Most family plans require that all members live at the same household address. Spotify asks for a home address during sign-up and periodically reverifies location via GPS. Apple Family Sharing does not enforce a physical address but is designed for families. Google One and YouTube Premium family plans require members to be in the same country and, as of recent policy updates, the same household.

In practice, enforcement varies. Spotify has been the most aggressive about verifying household addresses. Apple is the most relaxed. Google falls somewhere in between.

Read the terms of service for each platform. Violating them can result in the plan being canceled without notice.

The Password Sharing Crackdown

Netflix changed the industry in 2023 when it began enforcing its household sharing policy. If you are watching from a location other than the account holder's home, Netflix now prompts you to verify or get your own plan. They offer a paid "extra member" add-on at $7.99/month per person for Standard and Premium accounts.

Disney+ followed in 2024 with similar restrictions. Sharing outside your household now requires paying for an extra member slot.

This trend is spreading. Services that once ignored password sharing are building the technical infrastructure to detect and restrict it. The era of casually sharing a login with friends across town is largely over for streaming services.

Family plans remain the legitimate way to share. If everyone is in the same household, you are within the rules and get the savings.

How to Split Costs Fairly

The simplest approach: the plan organizer pays the bill and everyone else sends their share monthly.

Venmo or PayPal — Set up a monthly recurring payment request. The organizer requests each member's share on the billing date.
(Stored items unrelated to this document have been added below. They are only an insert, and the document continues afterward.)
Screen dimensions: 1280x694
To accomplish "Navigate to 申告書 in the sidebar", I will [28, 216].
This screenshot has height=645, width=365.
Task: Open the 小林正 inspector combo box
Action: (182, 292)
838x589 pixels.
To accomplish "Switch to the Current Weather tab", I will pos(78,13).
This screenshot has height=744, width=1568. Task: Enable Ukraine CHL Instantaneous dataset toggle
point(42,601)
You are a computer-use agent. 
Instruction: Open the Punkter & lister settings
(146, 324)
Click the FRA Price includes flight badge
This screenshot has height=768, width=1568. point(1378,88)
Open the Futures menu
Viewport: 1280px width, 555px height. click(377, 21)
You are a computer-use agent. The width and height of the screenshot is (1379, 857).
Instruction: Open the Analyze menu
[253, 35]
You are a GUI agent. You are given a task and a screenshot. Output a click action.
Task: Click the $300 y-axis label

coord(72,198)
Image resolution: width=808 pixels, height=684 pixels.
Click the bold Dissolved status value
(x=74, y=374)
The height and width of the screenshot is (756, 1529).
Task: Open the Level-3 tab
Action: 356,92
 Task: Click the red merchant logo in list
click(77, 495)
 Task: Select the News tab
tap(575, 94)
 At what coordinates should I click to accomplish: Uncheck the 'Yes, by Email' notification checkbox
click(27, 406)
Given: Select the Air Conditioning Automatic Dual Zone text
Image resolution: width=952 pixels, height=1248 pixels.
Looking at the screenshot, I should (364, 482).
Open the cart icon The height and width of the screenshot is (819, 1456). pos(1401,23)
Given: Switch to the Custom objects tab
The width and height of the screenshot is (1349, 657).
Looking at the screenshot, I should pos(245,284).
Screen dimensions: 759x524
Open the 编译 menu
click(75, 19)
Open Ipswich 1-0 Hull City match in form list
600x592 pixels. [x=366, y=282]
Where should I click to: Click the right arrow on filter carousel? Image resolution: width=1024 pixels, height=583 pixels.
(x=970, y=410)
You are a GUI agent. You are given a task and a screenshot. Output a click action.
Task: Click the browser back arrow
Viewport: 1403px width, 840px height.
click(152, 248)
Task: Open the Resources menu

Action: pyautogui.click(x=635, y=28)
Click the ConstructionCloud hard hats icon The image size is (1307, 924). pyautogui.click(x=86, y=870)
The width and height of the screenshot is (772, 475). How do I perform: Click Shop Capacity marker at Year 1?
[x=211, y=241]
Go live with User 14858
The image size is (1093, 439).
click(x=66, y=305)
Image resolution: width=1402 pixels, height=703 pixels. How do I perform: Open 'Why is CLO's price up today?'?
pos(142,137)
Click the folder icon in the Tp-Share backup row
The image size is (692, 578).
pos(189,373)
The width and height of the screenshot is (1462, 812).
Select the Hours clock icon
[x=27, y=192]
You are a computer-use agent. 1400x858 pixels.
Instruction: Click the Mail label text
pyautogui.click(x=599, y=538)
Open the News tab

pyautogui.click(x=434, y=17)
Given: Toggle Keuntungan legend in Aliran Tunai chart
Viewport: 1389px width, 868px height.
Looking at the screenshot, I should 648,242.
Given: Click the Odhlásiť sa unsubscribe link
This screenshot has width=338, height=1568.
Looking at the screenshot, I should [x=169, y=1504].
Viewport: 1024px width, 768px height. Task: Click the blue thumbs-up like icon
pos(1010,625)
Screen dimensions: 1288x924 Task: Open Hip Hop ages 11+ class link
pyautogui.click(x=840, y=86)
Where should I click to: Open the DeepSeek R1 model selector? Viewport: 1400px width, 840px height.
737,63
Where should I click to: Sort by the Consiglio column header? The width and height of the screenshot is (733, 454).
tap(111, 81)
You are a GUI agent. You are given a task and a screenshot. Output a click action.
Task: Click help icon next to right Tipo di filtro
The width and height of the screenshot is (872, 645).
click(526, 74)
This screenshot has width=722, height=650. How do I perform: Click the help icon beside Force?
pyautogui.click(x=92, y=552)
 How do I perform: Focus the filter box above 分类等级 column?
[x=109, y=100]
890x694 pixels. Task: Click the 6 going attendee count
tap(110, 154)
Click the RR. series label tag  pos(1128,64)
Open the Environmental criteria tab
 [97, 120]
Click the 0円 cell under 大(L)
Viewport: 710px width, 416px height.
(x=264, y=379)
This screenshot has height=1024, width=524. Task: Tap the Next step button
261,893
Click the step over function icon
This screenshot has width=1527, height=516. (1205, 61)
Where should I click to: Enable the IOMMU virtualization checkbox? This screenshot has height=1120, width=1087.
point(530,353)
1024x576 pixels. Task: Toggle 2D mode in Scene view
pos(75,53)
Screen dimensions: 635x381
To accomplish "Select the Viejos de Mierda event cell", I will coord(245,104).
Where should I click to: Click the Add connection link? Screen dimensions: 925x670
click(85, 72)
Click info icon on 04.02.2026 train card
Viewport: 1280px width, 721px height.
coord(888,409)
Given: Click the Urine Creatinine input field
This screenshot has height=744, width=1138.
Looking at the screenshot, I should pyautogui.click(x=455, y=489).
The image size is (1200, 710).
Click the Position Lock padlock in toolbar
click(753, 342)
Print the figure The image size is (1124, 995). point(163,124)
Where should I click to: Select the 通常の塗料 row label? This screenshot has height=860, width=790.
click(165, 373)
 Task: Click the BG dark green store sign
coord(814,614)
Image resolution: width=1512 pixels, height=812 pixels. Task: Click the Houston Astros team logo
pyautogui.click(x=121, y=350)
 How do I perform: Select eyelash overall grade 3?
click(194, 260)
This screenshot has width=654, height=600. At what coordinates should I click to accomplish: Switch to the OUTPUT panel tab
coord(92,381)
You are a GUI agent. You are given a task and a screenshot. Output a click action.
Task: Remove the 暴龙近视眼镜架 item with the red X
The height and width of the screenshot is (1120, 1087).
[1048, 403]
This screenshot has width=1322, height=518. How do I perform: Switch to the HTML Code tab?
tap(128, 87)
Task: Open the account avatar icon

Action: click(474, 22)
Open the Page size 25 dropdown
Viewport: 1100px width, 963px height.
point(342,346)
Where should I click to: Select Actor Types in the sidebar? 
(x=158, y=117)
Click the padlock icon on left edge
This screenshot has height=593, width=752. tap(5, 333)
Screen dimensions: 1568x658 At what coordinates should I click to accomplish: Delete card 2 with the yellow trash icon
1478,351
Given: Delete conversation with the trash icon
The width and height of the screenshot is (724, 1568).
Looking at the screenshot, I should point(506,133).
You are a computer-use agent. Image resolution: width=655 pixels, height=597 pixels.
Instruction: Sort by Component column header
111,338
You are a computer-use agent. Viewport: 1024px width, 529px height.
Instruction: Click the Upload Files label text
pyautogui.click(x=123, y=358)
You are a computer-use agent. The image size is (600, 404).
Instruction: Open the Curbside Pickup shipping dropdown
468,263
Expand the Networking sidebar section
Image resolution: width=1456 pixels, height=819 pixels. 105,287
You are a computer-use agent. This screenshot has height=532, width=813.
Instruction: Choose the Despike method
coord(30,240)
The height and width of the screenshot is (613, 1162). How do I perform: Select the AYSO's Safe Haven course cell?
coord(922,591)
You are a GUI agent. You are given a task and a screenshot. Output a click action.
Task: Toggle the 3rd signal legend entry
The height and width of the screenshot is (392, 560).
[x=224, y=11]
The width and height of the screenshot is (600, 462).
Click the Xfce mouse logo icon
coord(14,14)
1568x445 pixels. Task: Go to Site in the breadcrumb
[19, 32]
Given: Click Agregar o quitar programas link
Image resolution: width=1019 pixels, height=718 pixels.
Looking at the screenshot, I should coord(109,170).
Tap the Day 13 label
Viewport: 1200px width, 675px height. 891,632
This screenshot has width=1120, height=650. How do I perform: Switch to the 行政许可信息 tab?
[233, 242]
Splitwise — Add the subscription as a recurring expense in a group. Splitwise tracks who owes what and lets you settle up periodically instead of sending money every month.

ReSubs — Track every subscription each household member is responsible for in one place. When you can see that one person covers Spotify Family and another covers YouTube Premium Family, you can balance the total spend across the group without transferring money for every individual service. ReSubs shows the per-person cost and renewal dates so nobody forgets what they owe.

For households splitting multiple family plans, the cleanest strategy is to assign each plan to a different person so the costs roughly balance out. One person pays for Spotify Family ($19.99), another pays for YouTube Premium Family ($22.99), a third handles Apple One Family ($25.95). Everyone benefits from all three, and the bills are close enough that you may not need to settle up at all.

Services That Do Not Offer Family Plans

Some popular subscriptions have no family option:

ChatGPT Plus — $20/month per person. No shared plan. OpenAI offers a Team plan ($25/person/month) but it is designed for workplaces, not families.

Audible — $14.95/month per person. Amazon has never offered a family plan for Audible. The workaround is the Amazon Household feature, which lets two adults share purchased audiobooks but not credits.

Headspace — $12.99/month per person. No family plan, though they occasionally offer discounted annual rates.

Adobe Creative Cloud — $59.99/month for the full individual plan. No family pricing. Students get a discount, but households are out of luck.

For services without family plans, the best strategy is to look for annual billing discounts instead. Paying yearly instead of monthly typically saves 15-30% and is the next best thing when sharing is not an option.

Add It Up

A household of four sharing Spotify Family, YouTube Premium Family, Apple One Family, and Microsoft 365 Family pays a combined $81.92/month — about $20.48 per person. Those same four people on individual plans would pay $55.92 each, or $223.68 total. The family plan route saves $141.76 per month, or $1,701 per year.

$1,701
Annual savings for a household of four using family plans for Spotify, YouTube Premium, Apple One, and Microsoft 365

Track what you are sharing, what each person owes, and when each plan renews. That is the difference between saving money and losing track of where it goes.